The history of SEO is littered with website owners trying to use nefarious means to convince search engines that their website should rank highly. The search engines spot these tricks, amend their algorithms to combat the tricks, there is a bit of a social media storm for a while, and then we all try to think up different tricks.
For example, there was a practice, now known as “keyword stuffing”, by which the website owner will want to rank highly for a search term (known in website development as a keyword). The owner will use the keyword over and over again in a great stream (keyword keyword keyword… etc.) and the search engine will notice that the keyword is used a lot, and so increase the ranking of the site. This looks a bit ugly for “real” people though, so to add the finishing flourish, we make the text the same colour as the background and.. Voila! They’ll never spot that! But they did. The algorithm was changed. Websites that used this technique fell in the rankings. We all stopped doing it.
Why does Google do this?
We shouldn’t be surprised though. Search engines are a business, just like any other. The search engines make their money by selling advertising space. Let’s take a Google results page for “handbags”:
The results highlighted in blue are the “organic” searches – the ones that, using the Google algorithm, rise “naturally” to the top. These are the sites that, assuming that Google’s algorithm works and that your search term was correct (in this case you hadn’t meant handbook, for example), are most likely to contain the information you require. The results highlighted in red are adverts, results placed by website owners on a bidding system for advertising space and the results highlighted in yellow are for products registered with Google Merchant.
Google bases SEO on trust
So the more accurate Google’s algorithm, the more likely a user will find exactly what they are looking for at the top of Google’s results page. This makes it more likely that the user will come back again and again, they will trust Google, and start clicking not only on the (blue) organic searches but on the (red) advertising. Then Google earns money!

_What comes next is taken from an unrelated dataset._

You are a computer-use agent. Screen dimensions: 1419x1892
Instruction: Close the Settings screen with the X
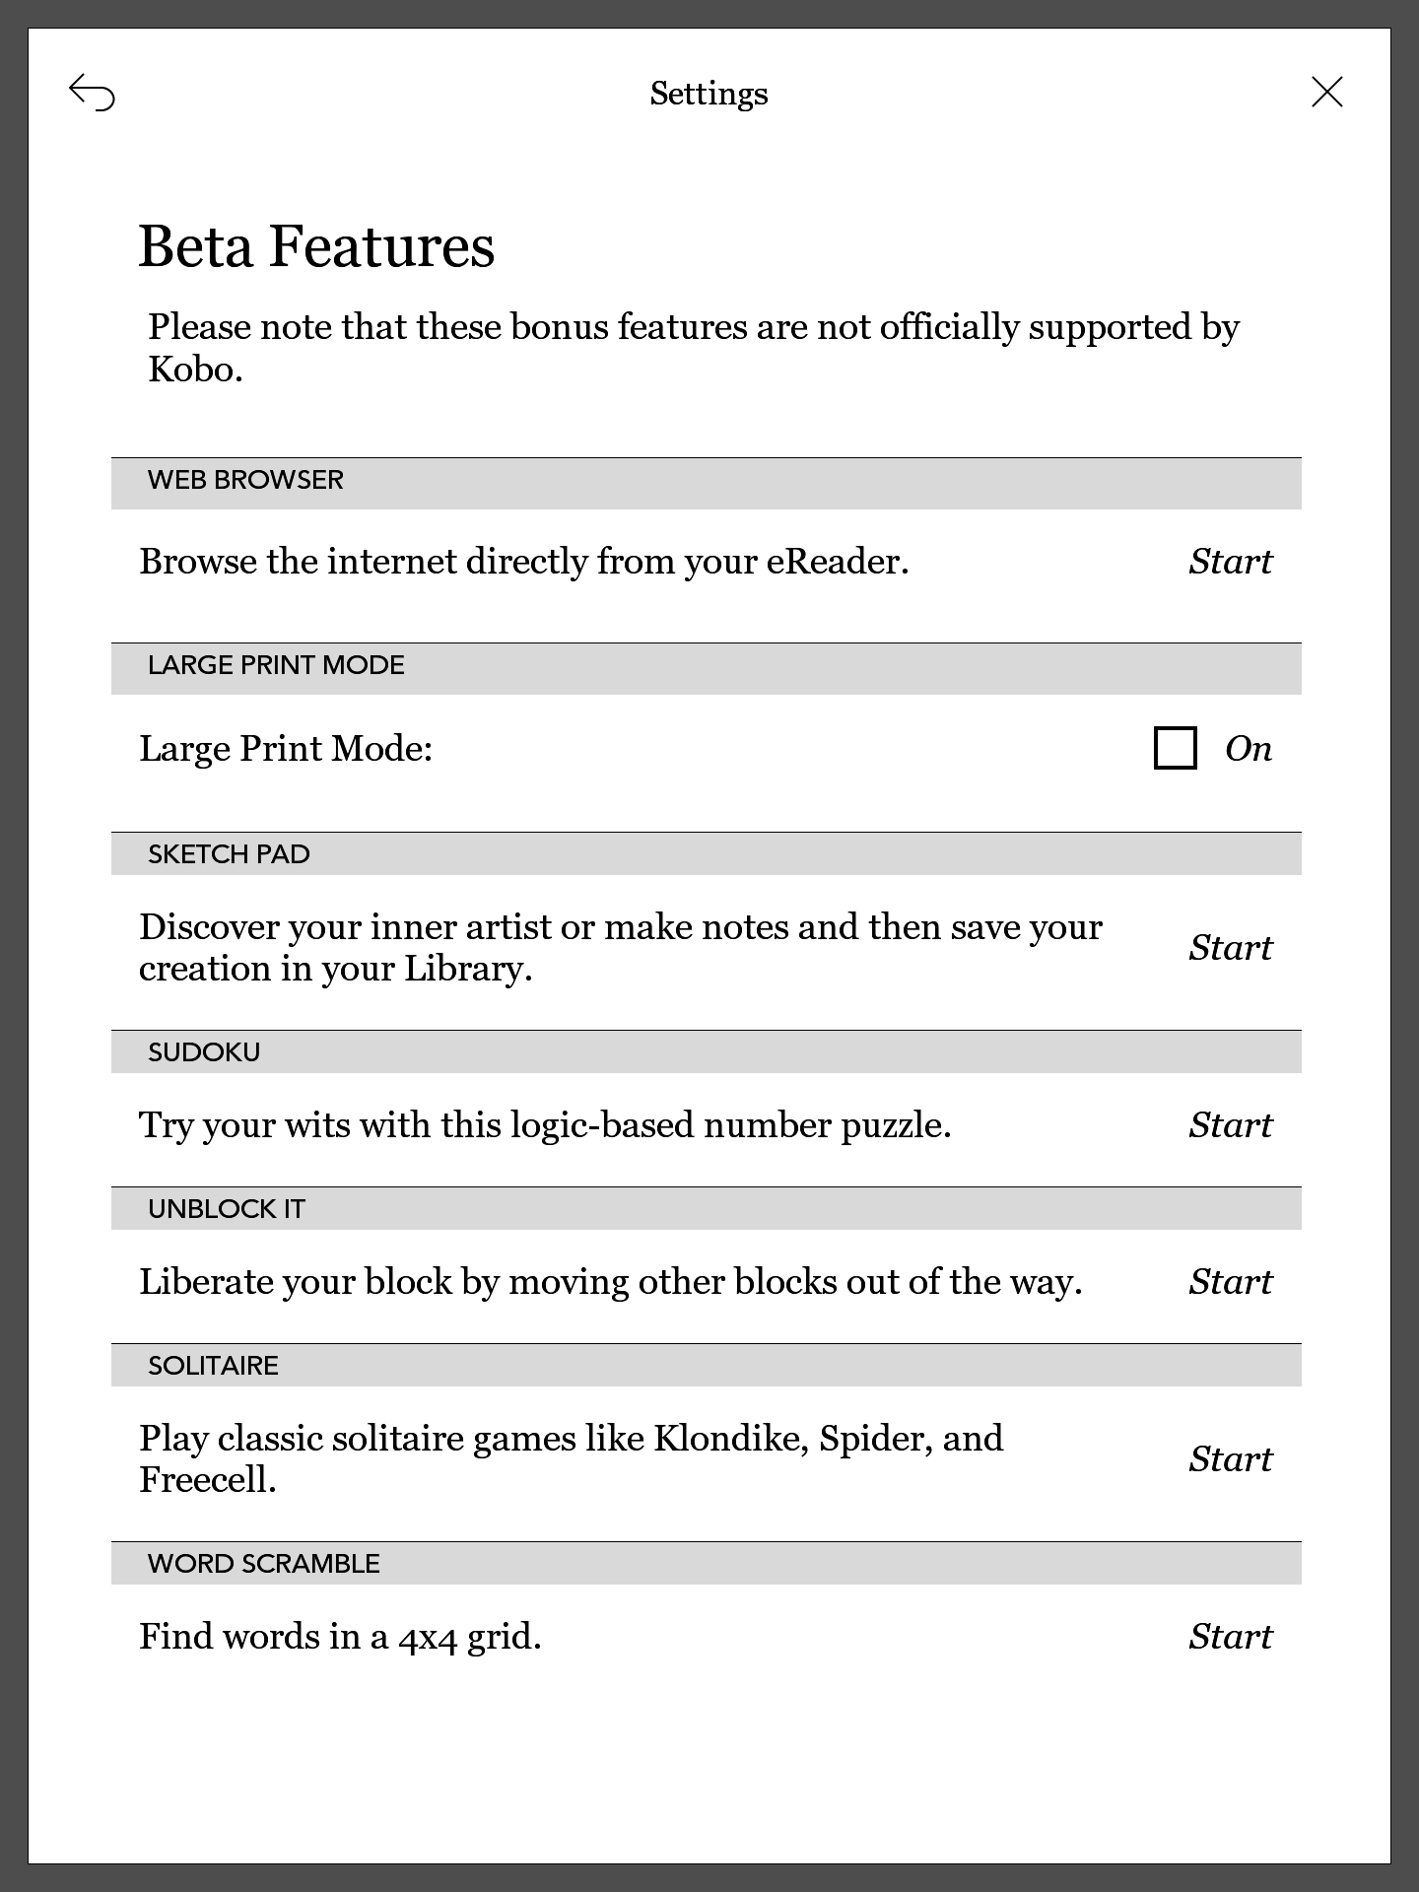(x=1326, y=93)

Google is even trying to ensure that the adverts are relevant by using a quality score which incorporates an evaluation of relevancy (see http://www.wordstream.com/quality-score). If ads are not relevant, then advertisers pay more per click – this means that relevant ads are more likely to rise to the top of the ads lists (in red).
Google is clearly trying to appeal to its customer – the normal person, searching on Google’s search engine for, in this case, handbags.
So when we think about trying to rank our website, we should do it as naturally as possible. Provide real content with real value. But how?
Ideal customer
Whatever your website is about, you will have thought about who would be interested in it. Who is that ideal customer? You may have a real person in mind – a friend or relative, perhaps. Or you may just know that there is a group of interested people out there.
Imagine that ideal customer, draw a picture in your mind, give them a name, give them a back story. What are they looking for?
If they are looking for physical products, like handbags for example, what do they want to see? Probably a picture of the product, probably some physical characteristics (size, weight, colour options etc.), probably some features (how many pockets, shoulder straps etc.) and preferably some reviews to see how others got on with the bag. They probably don’t want an essay on the history of handbag making (that might attract a different audience) or a biography of the designer (that might attract yet another audience). They certainly won’t want the word “handbag” written 300 times in white text on a white background, or some clever “viral video” of a cat (although that might attract a third audience).
Not-so-secret SEO Techniques
So the “secret” marketing techniques for SEO begin with delivering to your customer what they are looking for. Not particularly new, not terribly exciting, not a new gimmick that means I can sell you my latest product – but faithful, simple and logical, and supported by Google!